• [Text extract]
==========
COULDN’T THE FRENCH JUST LIGHT IT IN PARIS?

Couldn’t the Academy Awards just be announced in a conference call?

The pageantry at Olympia has been an essential part of every Olympics for nearly 90 years since the Games in Berlin. It’s meant to provide an ineluctable link between the modern event and the ancient Greek original on which it was initially modeled.

Greek actress Xanthi Georgiou, playing the role of the High Priestess, lights the torch during the lighting of the Olympic flame at Ancient Olympia, birthplace of the ancient Olympics, in southwestern Greece on Oct. 18, 2021. On April 16, 2024, the flame for this summer’s Paris Olympics was lit and carried through Greece for more than 3,100 miles before being handed over to French organizers at the Athens site of the first modern Olympics. (AP Photo/Thanassis Stavrakis, File)

Once it’s been carried by any means imaginable to the host city — it’s been beamed down by satellite, lugged up Mount Everest and towed underwater — the flame kindles a cauldron that burns in the host Olympic stadium until the end of the games. Then it’s used for the Paralympics.

SO HOW’S IT LIT?

An actor playing an ancient Greek priestess holds a silver torch containing highly combustible materials over a concave mirror. The sun’s rays bounce off every inch of the burnished metal half-globe and come together at one extremely hot point, which ignites the torch.

This happens inside the archaeological site at Olympia, before the ancient temple of Hera — wife of Zeus, king of the Greek gods, whose own ruined temple lies close by.

The flame is eventually used to light the first runner’s torch — champagne-colored this year for France — and a long relay through Greece leads to the April 26 handover at the Panathenaic stadium in Athens.
==========
• [Data]

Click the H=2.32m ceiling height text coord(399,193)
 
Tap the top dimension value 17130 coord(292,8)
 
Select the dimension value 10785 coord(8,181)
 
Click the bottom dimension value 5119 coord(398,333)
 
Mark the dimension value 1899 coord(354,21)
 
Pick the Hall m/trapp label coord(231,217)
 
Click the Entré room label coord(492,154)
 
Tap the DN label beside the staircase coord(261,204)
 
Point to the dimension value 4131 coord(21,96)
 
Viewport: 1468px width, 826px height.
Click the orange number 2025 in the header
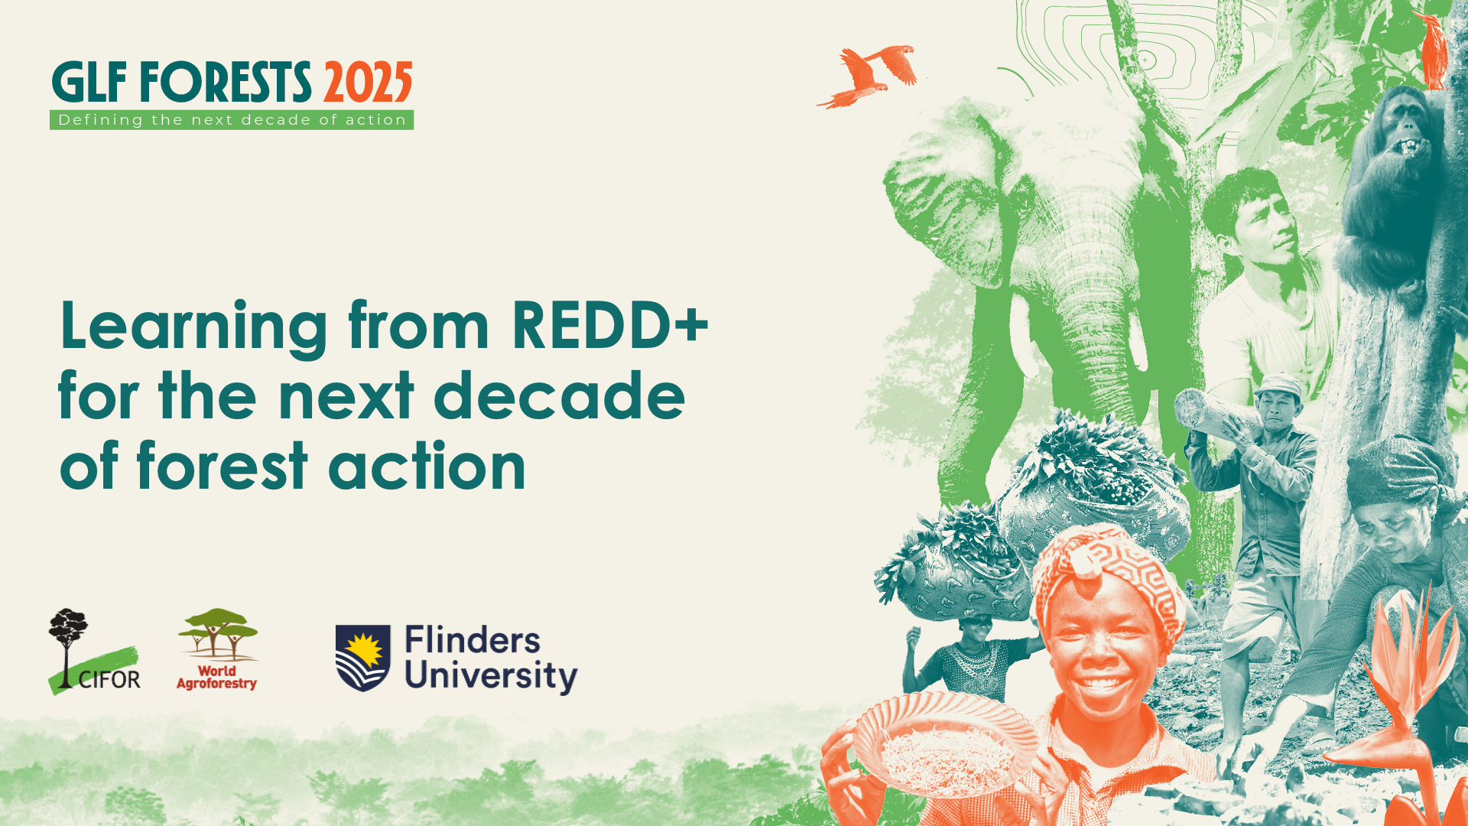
==========
• [Given exercise A]
Write out the part of the listing that opens with the line containing "Point to the" and closes with the last line of the listing, leaving out the pictures.
• [Given exercise B]
Resume the text on the lighting of the Olympic flame, carrying it on from its final sentence.
The text and the listing are unrelated to each other.

• [Right answer A]
Point to the dimension value 4131 coord(21,96)
 
Viewport: 1468px width, 826px height.
Click the orange number 2025 in the header

• [Right answer B]
NEED IT BE SO COMPLICATED?

Flames and sandals make for an impressive spectacle, and while the priestess’ largely tongue-in-cheek prayer to Apollo might not be answered, the parabolic mirror works well.

The idea was the result of Greek-German cooperation ahead of the 1936 Olympics in Nazi Germany, which were heavy on fanfare — and swastikas. It was based on a mechanism mentioned by ancient writers in a non-Olympic context, and served the desire to blend the games of antiquity with the modern revival.

The 1936 innovations included a torch relay all the way to Berlin, and have been followed, with modifications, ever since. An initial idea to do the relay flame in hollow plant stalks — a nod to the Greek myth of Prometheus who stole fire from the gods — was ditched as impractical.

DID THIS HAPPEN AT THE ANCIENT GAMES?

No. But then modern athletes don’t compete naked, or, when victorious, receive olive wreaths and the right to a marble statue in their name — and, for three-times winners, in their actual likeness.

Also, there’s no brief cessation of warfare to allow the modern games to go ahead, women not only attend but compete as well, and rich sponsors — or heads of state — don’t reap the glory for their chariot teams’ wins.

According to ancient Greek tradition, the games of antiquity, held every four years in honor of Zeus, started in 776 B.C. They were the most important of the major Greek sporting festivals, where events included running, wrestling and horse racing. Up to 40,000 spectators could attend.

Like in most preindustrial societies, life in ancient Greece was deeply physical and a well-exercised body was seen as the mark of a gentleman.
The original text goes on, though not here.